そこにはよく知る人物、犬神 結喜の名前が書かれていた。
「・・・結喜の・・・」
この用途は知っている。
使い方も分かる。
よくネットで見るしな・・・
でもこれを無意識に手に取ったということは、過去の俺はこれを日常的に持ち歩いていたというわけだ。

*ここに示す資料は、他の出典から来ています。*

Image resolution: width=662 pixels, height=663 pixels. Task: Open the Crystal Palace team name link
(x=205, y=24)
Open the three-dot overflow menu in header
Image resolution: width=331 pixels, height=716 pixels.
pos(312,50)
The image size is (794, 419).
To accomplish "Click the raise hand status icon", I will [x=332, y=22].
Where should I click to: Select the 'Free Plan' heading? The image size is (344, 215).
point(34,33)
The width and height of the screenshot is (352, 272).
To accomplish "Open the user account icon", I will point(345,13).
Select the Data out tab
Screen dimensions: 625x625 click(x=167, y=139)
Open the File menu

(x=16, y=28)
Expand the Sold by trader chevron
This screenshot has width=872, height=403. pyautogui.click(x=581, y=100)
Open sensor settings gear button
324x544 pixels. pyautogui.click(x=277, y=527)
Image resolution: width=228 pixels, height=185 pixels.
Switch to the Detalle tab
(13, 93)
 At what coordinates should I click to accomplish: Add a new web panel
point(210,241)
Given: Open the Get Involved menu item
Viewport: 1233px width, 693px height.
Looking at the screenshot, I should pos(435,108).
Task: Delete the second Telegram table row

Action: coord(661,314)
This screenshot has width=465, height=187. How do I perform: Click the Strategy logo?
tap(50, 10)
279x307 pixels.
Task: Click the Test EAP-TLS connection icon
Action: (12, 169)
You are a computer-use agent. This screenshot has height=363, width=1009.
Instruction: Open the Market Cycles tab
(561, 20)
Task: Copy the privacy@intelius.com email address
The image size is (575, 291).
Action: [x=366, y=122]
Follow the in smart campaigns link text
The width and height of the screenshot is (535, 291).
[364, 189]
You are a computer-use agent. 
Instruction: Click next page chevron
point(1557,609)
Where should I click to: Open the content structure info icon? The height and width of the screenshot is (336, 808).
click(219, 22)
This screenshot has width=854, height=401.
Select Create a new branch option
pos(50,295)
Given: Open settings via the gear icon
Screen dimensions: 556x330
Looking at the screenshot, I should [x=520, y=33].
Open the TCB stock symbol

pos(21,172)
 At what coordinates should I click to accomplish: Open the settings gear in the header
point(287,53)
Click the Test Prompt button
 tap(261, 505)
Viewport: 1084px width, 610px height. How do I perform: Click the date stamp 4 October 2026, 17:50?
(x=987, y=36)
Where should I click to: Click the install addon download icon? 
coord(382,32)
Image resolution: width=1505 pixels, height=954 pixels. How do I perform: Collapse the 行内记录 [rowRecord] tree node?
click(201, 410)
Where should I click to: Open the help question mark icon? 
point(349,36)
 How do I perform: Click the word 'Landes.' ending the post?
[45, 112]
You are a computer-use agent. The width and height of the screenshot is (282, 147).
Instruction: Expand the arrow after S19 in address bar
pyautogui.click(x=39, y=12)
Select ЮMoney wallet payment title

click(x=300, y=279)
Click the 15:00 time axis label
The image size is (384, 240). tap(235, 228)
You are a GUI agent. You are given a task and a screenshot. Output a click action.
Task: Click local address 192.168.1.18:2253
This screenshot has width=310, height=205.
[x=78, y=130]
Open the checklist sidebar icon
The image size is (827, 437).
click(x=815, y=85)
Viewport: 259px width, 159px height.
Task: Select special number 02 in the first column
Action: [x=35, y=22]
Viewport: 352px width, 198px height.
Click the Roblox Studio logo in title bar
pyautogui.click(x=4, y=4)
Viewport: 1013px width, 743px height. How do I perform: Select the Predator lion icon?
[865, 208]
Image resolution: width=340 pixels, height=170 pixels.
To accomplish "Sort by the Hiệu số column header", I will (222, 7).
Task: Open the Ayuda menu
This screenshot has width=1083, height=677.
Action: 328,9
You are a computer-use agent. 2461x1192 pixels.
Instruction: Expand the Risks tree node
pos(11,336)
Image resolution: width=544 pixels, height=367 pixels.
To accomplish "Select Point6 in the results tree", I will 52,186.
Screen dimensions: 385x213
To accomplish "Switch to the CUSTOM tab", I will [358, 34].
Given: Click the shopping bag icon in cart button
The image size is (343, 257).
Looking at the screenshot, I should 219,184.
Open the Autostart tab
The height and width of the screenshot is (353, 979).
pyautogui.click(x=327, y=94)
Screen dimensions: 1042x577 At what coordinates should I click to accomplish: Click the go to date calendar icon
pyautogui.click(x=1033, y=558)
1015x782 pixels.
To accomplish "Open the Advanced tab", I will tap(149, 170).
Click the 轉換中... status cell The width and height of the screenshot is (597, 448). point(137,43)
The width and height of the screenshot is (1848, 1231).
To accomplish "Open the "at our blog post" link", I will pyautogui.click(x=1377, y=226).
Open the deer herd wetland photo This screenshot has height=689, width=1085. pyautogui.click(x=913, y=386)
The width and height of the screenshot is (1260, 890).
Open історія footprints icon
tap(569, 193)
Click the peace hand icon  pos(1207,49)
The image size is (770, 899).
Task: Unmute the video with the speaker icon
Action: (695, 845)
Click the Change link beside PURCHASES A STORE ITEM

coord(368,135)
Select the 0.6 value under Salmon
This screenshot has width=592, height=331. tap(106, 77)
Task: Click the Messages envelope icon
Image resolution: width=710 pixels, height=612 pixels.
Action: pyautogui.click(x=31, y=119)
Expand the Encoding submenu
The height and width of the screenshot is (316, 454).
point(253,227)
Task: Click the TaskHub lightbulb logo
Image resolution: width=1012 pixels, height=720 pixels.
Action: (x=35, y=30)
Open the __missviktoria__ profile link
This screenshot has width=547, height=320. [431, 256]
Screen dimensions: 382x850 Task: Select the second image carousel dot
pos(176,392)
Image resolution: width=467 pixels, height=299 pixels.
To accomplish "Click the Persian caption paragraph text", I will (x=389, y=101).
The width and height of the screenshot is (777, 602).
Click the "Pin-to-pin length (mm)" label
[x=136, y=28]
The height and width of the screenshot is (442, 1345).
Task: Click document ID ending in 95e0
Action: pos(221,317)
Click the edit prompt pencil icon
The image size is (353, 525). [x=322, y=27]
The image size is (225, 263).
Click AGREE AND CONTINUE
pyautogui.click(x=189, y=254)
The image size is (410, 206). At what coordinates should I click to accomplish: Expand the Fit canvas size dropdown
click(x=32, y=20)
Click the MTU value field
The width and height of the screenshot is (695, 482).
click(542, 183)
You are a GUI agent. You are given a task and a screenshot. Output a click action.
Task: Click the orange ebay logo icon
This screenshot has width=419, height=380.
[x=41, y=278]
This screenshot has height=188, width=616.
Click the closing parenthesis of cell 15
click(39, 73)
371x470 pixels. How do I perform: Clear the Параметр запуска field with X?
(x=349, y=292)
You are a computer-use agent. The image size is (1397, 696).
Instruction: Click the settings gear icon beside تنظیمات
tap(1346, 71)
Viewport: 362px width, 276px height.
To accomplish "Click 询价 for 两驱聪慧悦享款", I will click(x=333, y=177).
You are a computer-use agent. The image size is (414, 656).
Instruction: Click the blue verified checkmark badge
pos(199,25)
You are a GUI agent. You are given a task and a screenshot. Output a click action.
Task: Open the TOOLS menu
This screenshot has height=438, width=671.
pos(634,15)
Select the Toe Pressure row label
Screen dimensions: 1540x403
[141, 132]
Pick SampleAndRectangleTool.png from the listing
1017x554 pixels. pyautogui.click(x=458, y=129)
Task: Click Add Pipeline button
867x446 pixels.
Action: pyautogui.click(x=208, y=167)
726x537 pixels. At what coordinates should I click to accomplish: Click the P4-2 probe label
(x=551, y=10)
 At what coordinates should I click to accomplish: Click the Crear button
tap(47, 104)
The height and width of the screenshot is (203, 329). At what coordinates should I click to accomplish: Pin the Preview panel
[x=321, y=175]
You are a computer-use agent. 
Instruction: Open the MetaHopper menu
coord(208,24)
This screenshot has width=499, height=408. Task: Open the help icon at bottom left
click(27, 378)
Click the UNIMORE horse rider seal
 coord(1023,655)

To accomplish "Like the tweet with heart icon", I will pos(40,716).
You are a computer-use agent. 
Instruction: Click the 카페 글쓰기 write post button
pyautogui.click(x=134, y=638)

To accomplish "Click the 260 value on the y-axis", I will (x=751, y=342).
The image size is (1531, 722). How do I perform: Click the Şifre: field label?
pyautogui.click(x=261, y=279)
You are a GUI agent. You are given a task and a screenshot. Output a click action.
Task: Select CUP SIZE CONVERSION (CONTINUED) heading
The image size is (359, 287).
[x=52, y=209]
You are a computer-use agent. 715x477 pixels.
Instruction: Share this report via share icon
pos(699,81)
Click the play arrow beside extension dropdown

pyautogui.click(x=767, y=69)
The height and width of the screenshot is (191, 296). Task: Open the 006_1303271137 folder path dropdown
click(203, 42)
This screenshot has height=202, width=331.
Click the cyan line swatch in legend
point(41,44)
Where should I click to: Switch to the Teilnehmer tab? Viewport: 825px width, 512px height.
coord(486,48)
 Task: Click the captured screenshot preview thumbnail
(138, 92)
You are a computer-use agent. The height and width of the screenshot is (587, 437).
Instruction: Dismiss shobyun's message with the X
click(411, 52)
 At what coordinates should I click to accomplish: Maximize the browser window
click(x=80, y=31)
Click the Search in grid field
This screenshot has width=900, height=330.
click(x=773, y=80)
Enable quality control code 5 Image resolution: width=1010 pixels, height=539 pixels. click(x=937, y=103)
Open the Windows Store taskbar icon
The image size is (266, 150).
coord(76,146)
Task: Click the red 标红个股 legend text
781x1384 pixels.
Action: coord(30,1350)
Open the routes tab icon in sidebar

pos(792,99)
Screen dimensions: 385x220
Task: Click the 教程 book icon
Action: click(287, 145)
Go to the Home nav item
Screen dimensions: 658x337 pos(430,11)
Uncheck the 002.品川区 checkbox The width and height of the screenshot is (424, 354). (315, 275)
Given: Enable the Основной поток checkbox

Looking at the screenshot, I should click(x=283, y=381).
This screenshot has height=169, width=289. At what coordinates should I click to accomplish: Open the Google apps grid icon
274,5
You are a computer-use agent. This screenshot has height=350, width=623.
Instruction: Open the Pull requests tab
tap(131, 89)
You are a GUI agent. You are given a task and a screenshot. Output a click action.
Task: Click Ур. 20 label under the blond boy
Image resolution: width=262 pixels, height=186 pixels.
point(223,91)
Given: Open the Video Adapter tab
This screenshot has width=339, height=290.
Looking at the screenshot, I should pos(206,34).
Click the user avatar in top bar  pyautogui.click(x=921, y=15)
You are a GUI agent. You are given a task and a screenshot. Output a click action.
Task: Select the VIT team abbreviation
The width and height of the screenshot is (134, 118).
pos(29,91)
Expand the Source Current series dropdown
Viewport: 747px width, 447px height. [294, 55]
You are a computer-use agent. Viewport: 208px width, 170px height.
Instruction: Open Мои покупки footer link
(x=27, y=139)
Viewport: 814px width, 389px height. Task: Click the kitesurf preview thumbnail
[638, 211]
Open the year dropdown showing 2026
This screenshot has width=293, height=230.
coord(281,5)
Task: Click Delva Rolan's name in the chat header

記憶は完全にない、なのに体が覚えているというのは結構不思議なものだ。
気持ち悪さまで覚えてしまう。
でも、なんで一冊しかないのだろう。
哀歌も盲目なら待っていてもおかしくないはずだ。
「哀歌は手帳とかないのか?」
俺の言葉に、哀歌は靴を履く手を止めて見上げる。
「ありますよ。カバンに入っています。いつもは渡してたんですが・・・」
「なら俺が持つから出してくれ」
そう話すと、哀歌はカバンの小さなポケットを開け、手帳を取り出した。
「お願いします」
「お願いされます」
そう話しながら手帳を受け取り、俺はファイルにしまう。
「よし立て・・・」
そう言いながら哀歌の手を引いて体を支える。
ふわりと甘い香りがして心臓が高鳴るのを感じた。
「じゃあ行くか・・・」
その言葉の直後、リビングから結喜と癒怒、それと楽が出てくる。
あ、完全に忘れてた。
「行くぞぉー」
そう話すと、彼女たちは少し小走りになる。
「準備できたら出るから、外でまってて」
そう話す結喜の声に、適当に返事をして玄関を出る。
もちろん哀歌も一緒だ。
傾き始めた日の光が顔を照らす。
眩しさに顔を目を細めた。
「・・・さむい」
自然と漏れたそんな呟きは綺麗なそれに吸い込まれていった。